Within each module are several reading passages, followed by several numbered activities. Module 8 has 26 such activities, while Module 9 has 35 of them. There are additional numbered activities for Rhetorical Grammar. So my plan is to organize my "Algebra III" course the same way.

By the way, I've subbed in some English classes that are well below senior year -- including some at the middle-school level -- in which the students are assigned ERWC workbooks. So apparently, the
ERWC program is so successful that it has developed material for the lower grades.

Last year, when I wrote about today's lesson, I once again devoted much of what I wrote to the CAHSEE -- a test that no longer exists. I decided that I'll post some of what I wrote about the test again this year -- at least the questions relevant to surface area and volume -- and edit out the sentences that specifically mention the CAHSEE test, replacing them with Common Core Standards:

So with that being said, this is what I wrote last year about today's lesson:

128. One-inch cubes are stacked as shown below. What is the total surface area?

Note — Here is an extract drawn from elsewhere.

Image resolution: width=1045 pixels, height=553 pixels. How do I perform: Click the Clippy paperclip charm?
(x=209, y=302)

So clearly we have a surface area problem. Notice that in some ways, yesterday's Dan Meyer problem may prepare the students for this problem:

134. The short stairway shown below is made of solid concrete. The height and width of each step is 10 inches (in.). The length is 20 inches. What is the volume, in cubic inches, of the concrete used to create the stairway?

Once again, notice that these surface area and volume questions are all based on the seventh-grade standards, in theory.

CCSS.MATH.CONTENT.7.G.B.4
Know the formulas for the area and circumference of a circle and use them to solve problems; give an informal derivation of the relationship between the circumference and area of a circle.

CCSS.MATH.CONTENT.7.G.B.6
Solve real-world and mathematical problems involving area, volume and surface area of two- and three-dimensional objects composed of triangles, quadrilaterals, polygons, cubes, and right prisms.

CCSS.MATH.CONTENT.8.G.C.9
Know the formulas for the volumes of cones, cylinders, and spheres and use them to solve real-world and mathematical problems.

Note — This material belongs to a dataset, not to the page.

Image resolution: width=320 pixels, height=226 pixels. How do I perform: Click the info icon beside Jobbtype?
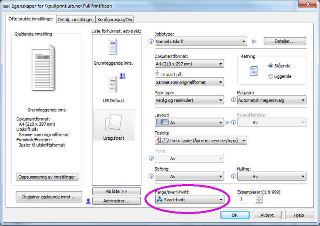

Today I will be doing Lesson 10-3 of the U of Chicago text, on the fundamental properties of volume, rather than Lesson 10-2, on the surface areas of pyramids and cones. Lesson 10-3 more naturally flows from yesterday's Meyer project. Then tomorrow's lesson can cover Lesson 10-5, which then naturally flows from both Lessons 10-1 and 10-3 -- in 10-1 we have surface areas of prisms, and in 10-5 we have their volumes.

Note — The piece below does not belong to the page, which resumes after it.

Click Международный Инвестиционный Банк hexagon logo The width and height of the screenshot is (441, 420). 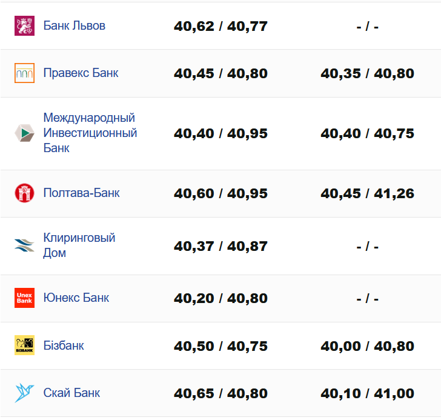click(x=24, y=133)
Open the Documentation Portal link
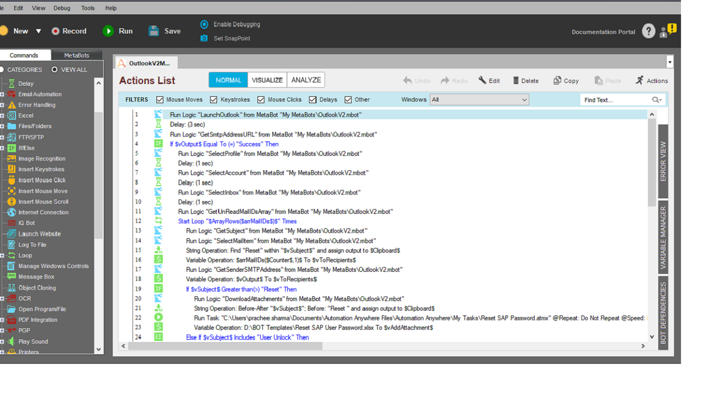The height and width of the screenshot is (410, 707). click(603, 32)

(Also, I might add that Lessons 10-1 and 10-3 also flow naturally from Monday's 8-8 and 8-9. Both the formulas for a circle appear in the surface area formula of a cylinder -- the circumference of a circle leads to the lateral area of a cylinder and the area of a circle leads to the full surface area including the bases.)
But some people might point out that this would confuse the students even more. Instead of doing all of the surface area formulas at once (as the U of Chicago does) and all of the volume formulas at once, we'd keep going back and forth between surface area and volume. But another argument is that it's better to do all of the prism formulas at once, then all of the pyramid formulas, and finally all of the sphere formulas.

The cornerstone of Lesson 10-3 is a Volume Postulate. The text even points out the resemblance of the Volume Postulate of 10-3 to the Area Postulate of 8-3:

Volume Postulate:
a. Uniqueness Property: Given a unit cube, every polyhedral solid has a unique volume.
b. Box Volume Formula: The volume of a box with dimensions lw, and h is lwh.
c. Congruence Property: Congruent figures have the same volume.
d. Additive Property: The volume of the union of two nonoverlapping solids is the sum of the volumes of the solids.

Just as we derived the area of a square from part b of the Area Postulate, we derive the volume of a cube from part b of the Volume Postulate:

Cube Volume Formula:
The volume of a cube with edge s is s^3.

And just as we can derive the area part of the Fundamental Theorem of Similarity from the Square Area Formula, we derive the volume part of the Fundamental Theorem of Similarity from the Cube Volume Formula:

Fundamental Theorem of Similarity:
If G ~ G' and k is the scale factor, then
(c) Volume(G') = k^3 * Volume(G) or Volume(G') / Volume(G) = k^3.